Congress can repeal some Obamacare provisions -- but not all -- using budget reconciliation, which requires only a simple majority. The individual and employer mandates and all the Obamacare taxes could be repealed this way. This wouldn't help with the regulations that prevent insurers and employers from designing affordable health plans, however. Repealing the insurance mandates, including the “essential benefits” package, would require a filibuster-proof majority. As a starting point, the president should command his incoming HHS Secretary to drop the appeal of House vs. Burwell. The Obama administration already lost the court case, which found Obamacare cost-sharing reduction payments to be illegal since they had not been appropriated by Congress. Without being reimbursed for the cost-sharing reduction payments, insurers would likely drop out of the market, since they are required to provide the subsidies whether or not they get reimbursed for them. The administration should also prevent any Court Settlement Funds from being used for insurance bailouts. A powerful weapon Trump will possess is the power to order his HHS Secretary to stop enforcing Obamacare’s provisions. Taken together, these may apply enough pressure to encourage moderate Democrats to side with Republicans to amend Obamacare’s insurance regulations to better suit consumers’ needs.

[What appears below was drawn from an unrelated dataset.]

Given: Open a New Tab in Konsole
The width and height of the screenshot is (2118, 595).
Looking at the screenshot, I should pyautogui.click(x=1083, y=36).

Trump has already indicated he supports allowing young adults to stay on their parents’ employer plans. He has also indicated he favors retaining the ban on pre-existing condition exclusions. Such a ban should come with restrictions, such as guaranteed renewability for those who maintain continuous coverage. Obamacare provisions that allow anyone to sign up for coverage without proving they have continuous coverage (no gaps of more than 62 days) is what allows deadbeats to game the exchange. This drives up premiums for honest folks and is bankrupting insurers.
Increased flexibility in health plan design should also encourage the use of cost-containment tools, such as expanded health savings accounts. Trump has already indicated he supports expanded use of HSAs. Why not allow HSAs to be a vehicle for saving for family leave, sick days and retiree medical care -- regardless of the coverage people choose?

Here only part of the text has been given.